Dataset entries

+-------+

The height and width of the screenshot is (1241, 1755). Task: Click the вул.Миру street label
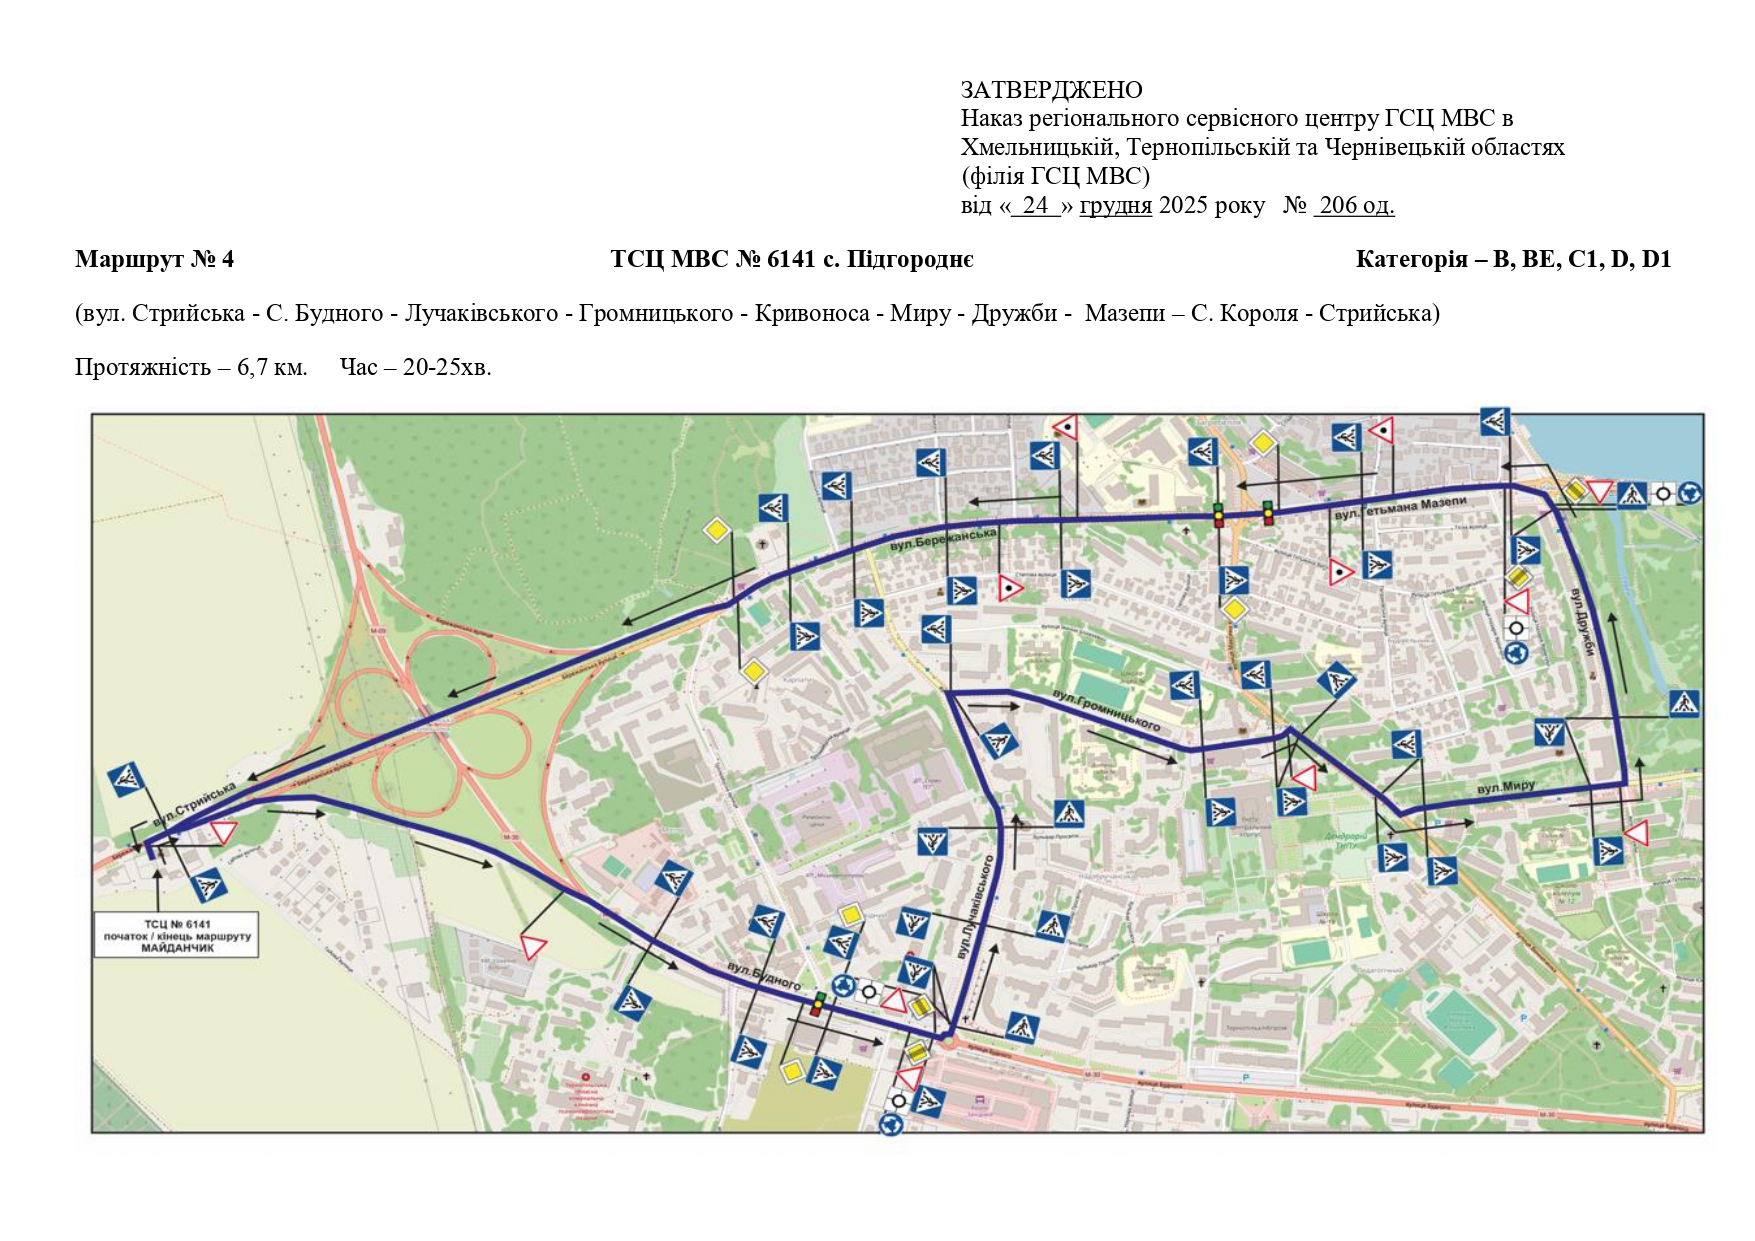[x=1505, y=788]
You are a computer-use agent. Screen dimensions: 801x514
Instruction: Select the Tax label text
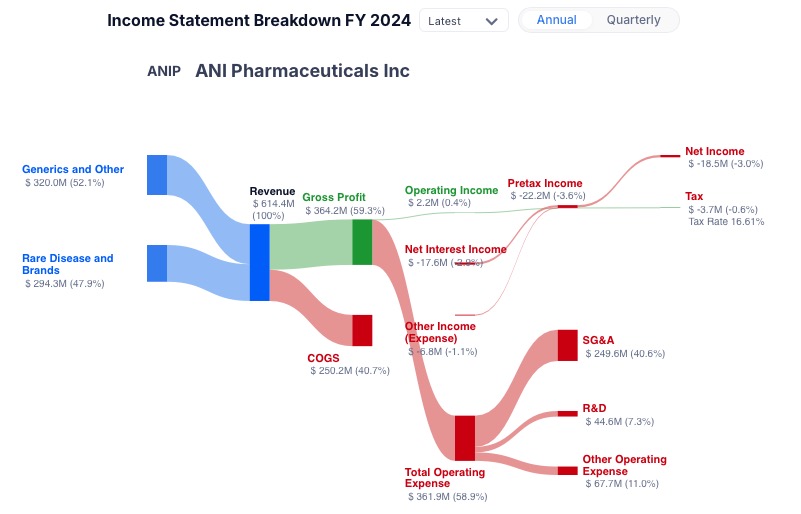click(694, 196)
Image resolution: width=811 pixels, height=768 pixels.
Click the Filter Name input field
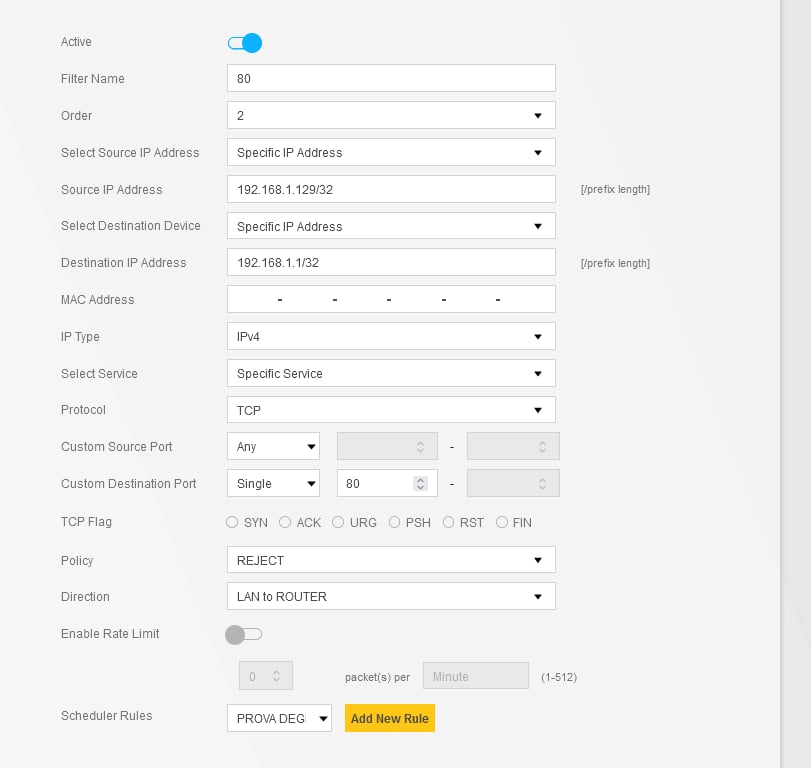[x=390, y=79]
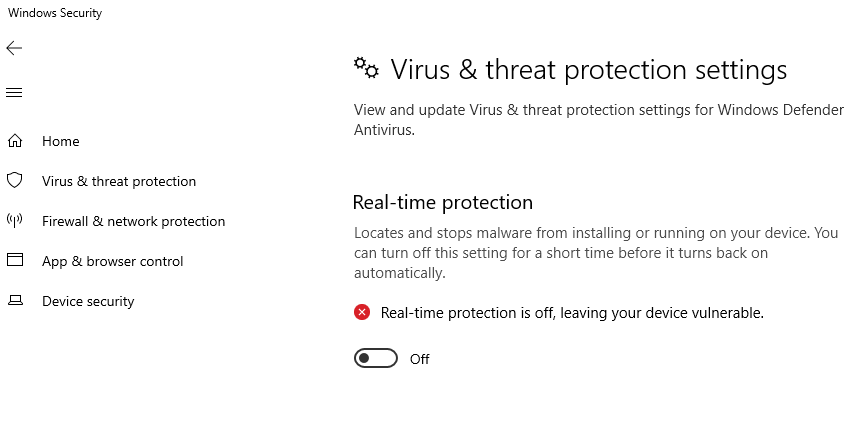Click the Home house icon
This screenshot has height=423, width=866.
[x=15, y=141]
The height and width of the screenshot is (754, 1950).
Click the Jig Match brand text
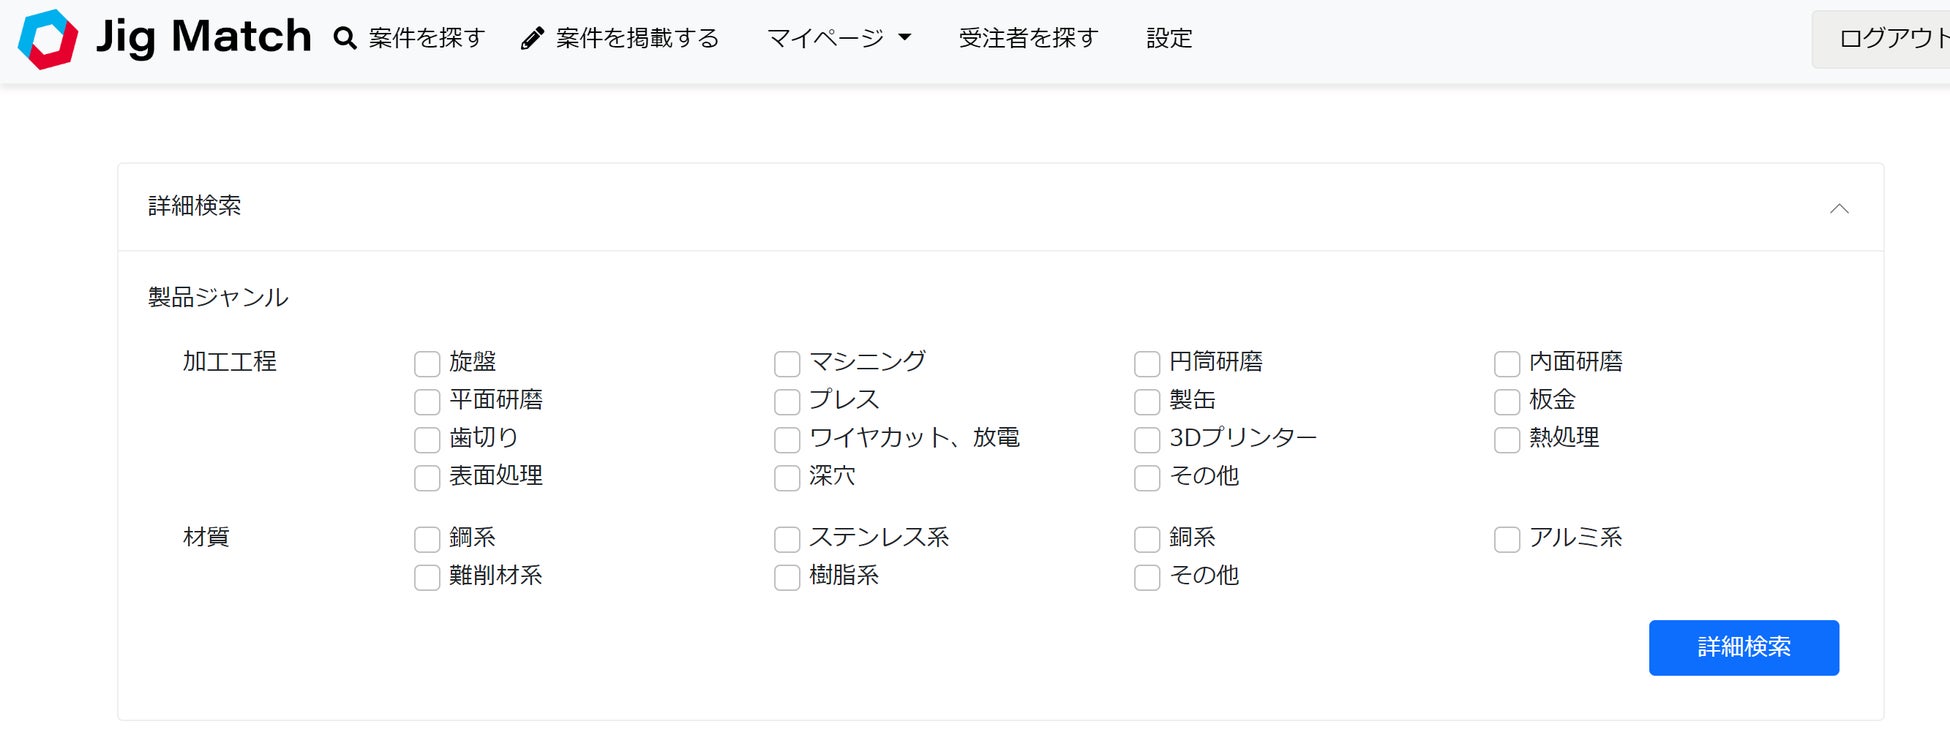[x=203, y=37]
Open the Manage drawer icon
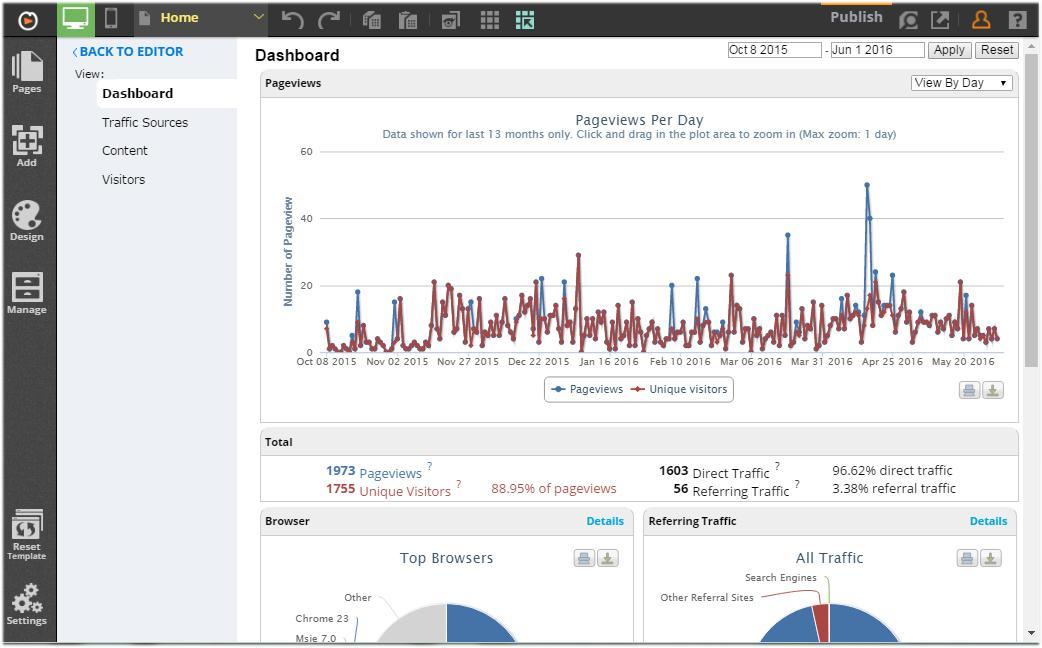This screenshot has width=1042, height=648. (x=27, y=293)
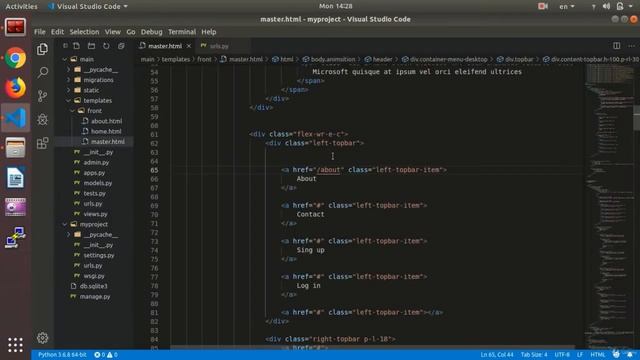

+-------+

▶ Directions
Apart from the pictures, all of the data should be repeated exactly.

▶ Response area
The height and width of the screenshot is (1241, 1755). Task: Click the вул.Миру street label
[x=1505, y=788]
You are a computer-use agent. Screen dimensions: 801x514
Instruction: Select the Tax label text
click(694, 196)
Image resolution: width=811 pixels, height=768 pixels.
Click the Filter Name input field
[x=390, y=79]
Click the Home house icon
This screenshot has height=423, width=866.
[x=15, y=141]
The height and width of the screenshot is (754, 1950).
Click the Jig Match brand text
[x=203, y=37]
Open the Manage drawer icon
This screenshot has width=1042, height=648. (x=27, y=293)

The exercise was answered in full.